===== EXTRACTED MATERIAL =====

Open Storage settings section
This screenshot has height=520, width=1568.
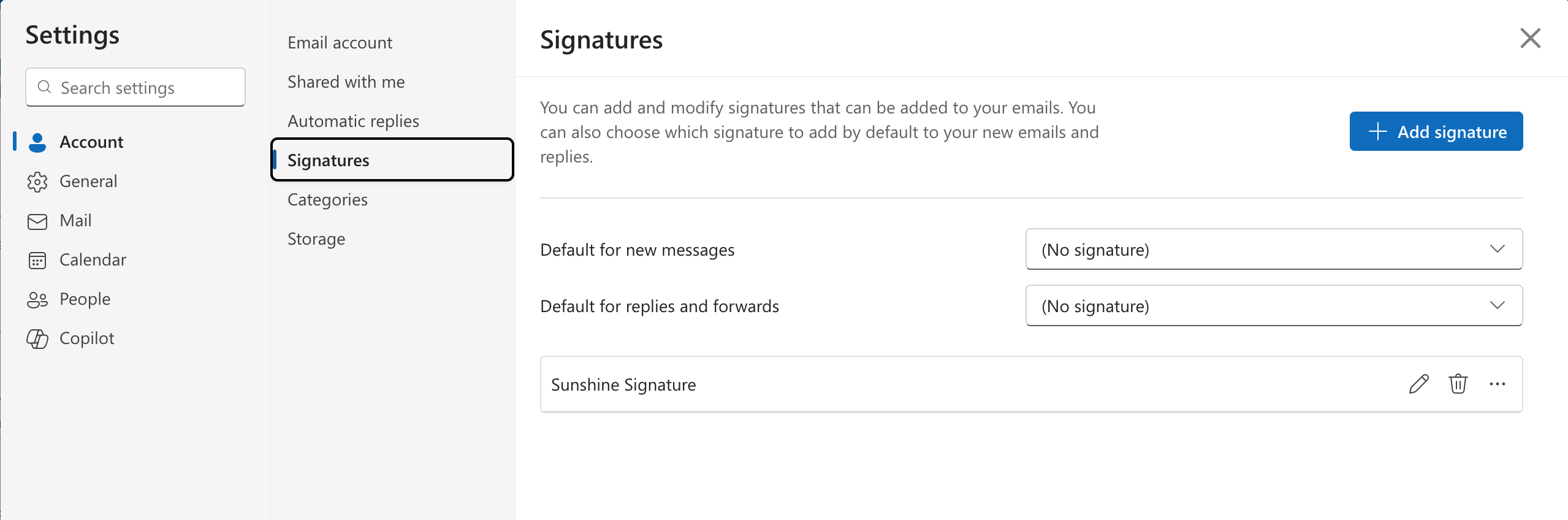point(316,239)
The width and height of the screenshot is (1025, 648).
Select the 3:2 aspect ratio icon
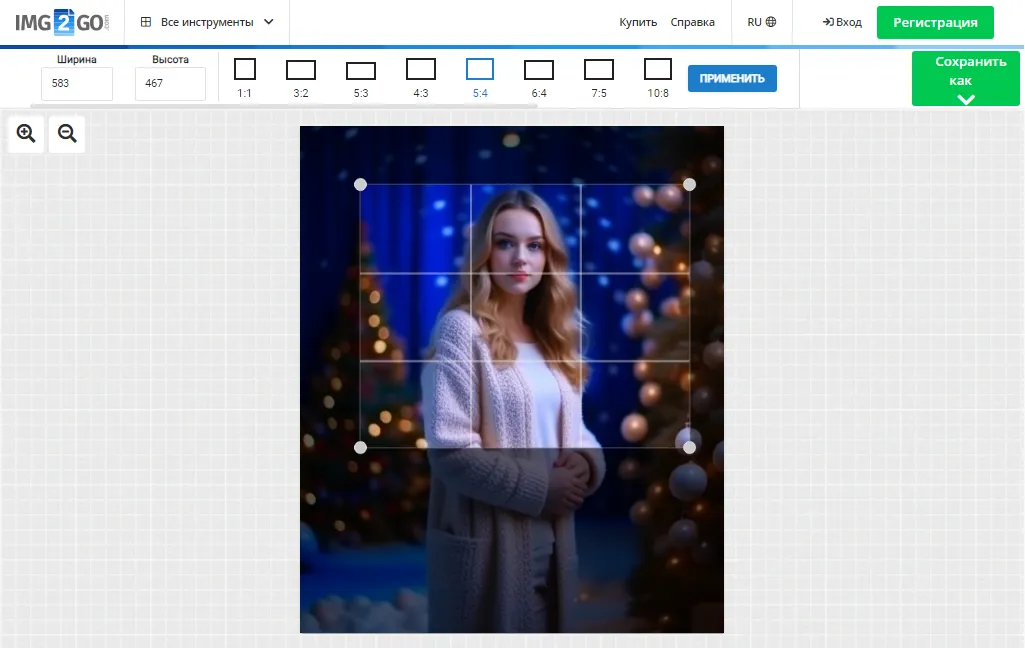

=====

The lines wanted run from the one with "This screenshot has height=520, width=1568." through the final line of the data; repeat them word for word and skip every picture.

◆ THE ANSWER
This screenshot has height=520, width=1568.
point(316,239)
The width and height of the screenshot is (1025, 648).
Select the 3:2 aspect ratio icon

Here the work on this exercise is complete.